東日本大震災10年 復興再点検①/「ついの住まい」家賃不安 厳しさ訴える収入超過世帯
令和3年4月11日付 1面

東日本大震災から10年が経過した。気仙ではこれまでの間、被災者のついの住まい確保やなりわいの再生、インフラの整備など、各種の復旧・復興事業が繰り広げられ、その多くが形となってきた。こうした「新しい器」のもとでの営みは、被災者や地域に希望をもたらしている一方で、課題も見え隠れする。気仙が歩んできた復興への道のりを振り返りながら、これからの針路はどうあるべきかを探っていきたい。(随時掲載)

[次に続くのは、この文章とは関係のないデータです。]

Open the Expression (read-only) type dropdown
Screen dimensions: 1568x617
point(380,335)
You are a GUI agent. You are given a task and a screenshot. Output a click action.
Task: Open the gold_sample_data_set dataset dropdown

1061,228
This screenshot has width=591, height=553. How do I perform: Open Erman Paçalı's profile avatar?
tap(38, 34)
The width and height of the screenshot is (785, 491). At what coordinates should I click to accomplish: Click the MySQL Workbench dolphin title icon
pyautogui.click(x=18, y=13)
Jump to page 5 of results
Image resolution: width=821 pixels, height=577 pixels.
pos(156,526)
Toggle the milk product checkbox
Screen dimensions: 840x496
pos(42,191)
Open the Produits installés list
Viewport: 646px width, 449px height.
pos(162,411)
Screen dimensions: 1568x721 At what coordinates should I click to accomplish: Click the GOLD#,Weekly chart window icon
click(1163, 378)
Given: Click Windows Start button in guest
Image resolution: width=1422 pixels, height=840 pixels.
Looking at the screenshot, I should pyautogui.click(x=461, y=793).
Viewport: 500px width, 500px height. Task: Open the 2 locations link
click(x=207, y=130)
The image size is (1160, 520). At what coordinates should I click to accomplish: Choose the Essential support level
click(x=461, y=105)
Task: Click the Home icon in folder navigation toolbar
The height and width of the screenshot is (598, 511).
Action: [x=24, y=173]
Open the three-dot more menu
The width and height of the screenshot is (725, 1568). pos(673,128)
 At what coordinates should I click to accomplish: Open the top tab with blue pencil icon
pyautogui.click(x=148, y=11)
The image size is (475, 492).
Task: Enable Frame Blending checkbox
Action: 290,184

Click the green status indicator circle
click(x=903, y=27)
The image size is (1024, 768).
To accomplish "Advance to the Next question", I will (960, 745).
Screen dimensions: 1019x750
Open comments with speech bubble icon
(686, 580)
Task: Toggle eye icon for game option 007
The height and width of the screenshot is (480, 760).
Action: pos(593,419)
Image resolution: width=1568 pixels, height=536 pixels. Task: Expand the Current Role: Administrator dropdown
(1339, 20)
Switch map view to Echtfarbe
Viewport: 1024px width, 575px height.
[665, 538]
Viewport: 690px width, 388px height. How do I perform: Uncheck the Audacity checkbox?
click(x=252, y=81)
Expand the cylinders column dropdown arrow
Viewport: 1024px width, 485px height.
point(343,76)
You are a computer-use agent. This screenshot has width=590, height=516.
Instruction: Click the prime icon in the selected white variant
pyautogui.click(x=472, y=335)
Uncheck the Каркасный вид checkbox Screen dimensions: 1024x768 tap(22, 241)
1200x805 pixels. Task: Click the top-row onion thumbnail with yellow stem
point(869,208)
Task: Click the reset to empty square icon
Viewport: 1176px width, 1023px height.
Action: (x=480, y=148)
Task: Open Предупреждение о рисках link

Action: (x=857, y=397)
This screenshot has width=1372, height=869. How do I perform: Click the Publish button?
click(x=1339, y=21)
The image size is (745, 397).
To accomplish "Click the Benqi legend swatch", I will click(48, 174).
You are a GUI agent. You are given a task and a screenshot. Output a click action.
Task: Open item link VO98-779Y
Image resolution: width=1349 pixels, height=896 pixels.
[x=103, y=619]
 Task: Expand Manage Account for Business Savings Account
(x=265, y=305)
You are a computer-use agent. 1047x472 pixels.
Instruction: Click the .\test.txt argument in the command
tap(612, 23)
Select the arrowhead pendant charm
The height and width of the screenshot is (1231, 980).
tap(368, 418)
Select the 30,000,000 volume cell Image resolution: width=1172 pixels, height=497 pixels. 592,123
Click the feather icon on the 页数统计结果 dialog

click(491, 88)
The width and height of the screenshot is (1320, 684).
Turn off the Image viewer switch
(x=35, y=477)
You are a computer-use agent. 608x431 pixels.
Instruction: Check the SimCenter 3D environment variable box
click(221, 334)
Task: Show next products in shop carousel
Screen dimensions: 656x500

東海新報社は震災10年の節目を機として、被災者向けの災害公営住宅に暮らす世帯と防災集団移転地などに住宅再建した2394世帯にアンケート調査を実施。836世帯からの回答を得た。
このうち、災害公営住宅からは375世帯が回答。この中で、いまの暮らしの満足度や復興感へのマイナス評価要因として際立ったのが、家賃にかかることだ。
災害公営住宅は、気仙では大船渡市で市営と県営合わせて25団地801戸、陸前高田市で同じく11団地895戸が整備された。今年1月現在の入居戸数は、大船渡市で738戸、陸前高田市で780戸となっている。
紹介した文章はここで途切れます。